So where is self-knowledge to be found, if not in the self mirrored to us, however imperfectly, by others? In part, I think humility must begin in inner silence. We need to set aside the narrative lenses and the projections and the interpretations we’ve so long defended and justified ourselves with, and be quiet within. 

As a navel-gazing introvert, though, I know from experience that we can’t stop there, gazing inward. Which brings us to Gaudium et Spes 24: 

"Man, who is the only creature on earth which God willed for itself, cannot fully find himself except through a sincere gift of himself."

So the Church, through Gaudium et Spes, tells us that self-knowledge is the fruit of self-gift. We will find ourselves if we focus on others, not looking towards ourselves, not even looking towards the reflection of ourselves in the other (self-gift isn’t a transaction or a loan; it’s not a payment for a returning ego-boost). 

We cannot observe a thing without changing it. When we look on ourselves overmuch, even at our reflections (cf. Narcissus) we wrap ourselves around with narrative and justifications and build up the story of a world in which we stand at the center of everything, and others have meaning and value only insofar as they relate back to our own self and self-image. 

As subject, as the medium through which I see and act, I cannot completely shed my awareness of self. The I-It and the I-Thou still require an “I.” So what does it mean to die to self?

A friend asked me, “Well. When you have to help someone who is drowning where is your focus?”

“On them, obviously, although you need awareness (peripheral, as it were) of your own body, your position and strength and capabilities, the surrounding conditions, and so on.

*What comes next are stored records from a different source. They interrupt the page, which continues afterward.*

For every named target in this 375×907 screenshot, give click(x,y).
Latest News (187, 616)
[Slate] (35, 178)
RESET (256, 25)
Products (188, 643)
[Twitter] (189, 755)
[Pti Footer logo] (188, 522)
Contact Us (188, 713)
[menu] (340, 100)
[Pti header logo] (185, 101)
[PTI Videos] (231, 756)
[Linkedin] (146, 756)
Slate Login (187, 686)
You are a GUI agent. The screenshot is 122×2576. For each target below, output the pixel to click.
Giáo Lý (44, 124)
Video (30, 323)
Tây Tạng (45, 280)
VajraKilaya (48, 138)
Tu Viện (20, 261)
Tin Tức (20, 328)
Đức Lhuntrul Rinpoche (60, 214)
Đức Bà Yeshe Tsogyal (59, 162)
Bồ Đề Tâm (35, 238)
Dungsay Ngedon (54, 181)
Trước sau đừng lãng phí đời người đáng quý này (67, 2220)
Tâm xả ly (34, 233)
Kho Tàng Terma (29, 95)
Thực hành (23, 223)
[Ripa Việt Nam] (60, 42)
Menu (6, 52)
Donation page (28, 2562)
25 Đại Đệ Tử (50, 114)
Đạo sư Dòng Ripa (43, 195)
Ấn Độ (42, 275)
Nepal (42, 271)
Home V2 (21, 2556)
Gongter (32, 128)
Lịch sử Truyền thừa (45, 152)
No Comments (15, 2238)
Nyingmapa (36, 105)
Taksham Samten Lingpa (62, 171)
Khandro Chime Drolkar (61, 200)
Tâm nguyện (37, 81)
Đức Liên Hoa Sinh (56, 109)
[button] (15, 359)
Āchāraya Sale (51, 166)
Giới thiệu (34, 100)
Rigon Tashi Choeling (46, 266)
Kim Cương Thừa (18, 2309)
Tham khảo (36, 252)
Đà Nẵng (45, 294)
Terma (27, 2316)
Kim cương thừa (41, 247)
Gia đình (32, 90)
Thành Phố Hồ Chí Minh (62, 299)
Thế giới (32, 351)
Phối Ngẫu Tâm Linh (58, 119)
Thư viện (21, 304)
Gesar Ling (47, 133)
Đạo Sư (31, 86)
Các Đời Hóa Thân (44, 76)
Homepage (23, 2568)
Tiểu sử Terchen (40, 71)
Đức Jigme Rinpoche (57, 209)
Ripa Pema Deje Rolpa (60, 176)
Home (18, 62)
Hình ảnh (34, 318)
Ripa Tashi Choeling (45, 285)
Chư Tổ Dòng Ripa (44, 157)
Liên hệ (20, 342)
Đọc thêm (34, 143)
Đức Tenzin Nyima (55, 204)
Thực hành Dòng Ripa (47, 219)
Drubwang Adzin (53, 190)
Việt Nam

So I guess there's the balance? Self-awareness, not self-focus?”

“Yup. You are always in the room to help the drowning man.”

Self-awareness is necessary to retain agency of act and moral choice, but it doesn’t require egoism. Occasionally, I may be the drowning man; occasionally, my entire being might be taken up in the struggle to keep head above water. But even then, I’m better off if I can raise my head up and look outwards to see you putting a hand out to me, so that as you pull me out of my distress, I am pulled also out of my egoism by gratitude.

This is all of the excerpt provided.